RECORDED INFORMATION>

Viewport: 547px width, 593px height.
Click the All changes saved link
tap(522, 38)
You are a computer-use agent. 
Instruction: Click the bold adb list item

OBJECTIVE> Can you rescale the records by writing out every line of them again, wording included, with each coordinate in the answers multiplied by 0.3 and rounded to a whole number, halves going up?

RESULT OF THIS EXERCISE>
Viewport: 547px width, 593px height.
Click the All changes saved link
tap(157, 11)
You are a computer-use agent. 
Instruction: Click the bold adb list item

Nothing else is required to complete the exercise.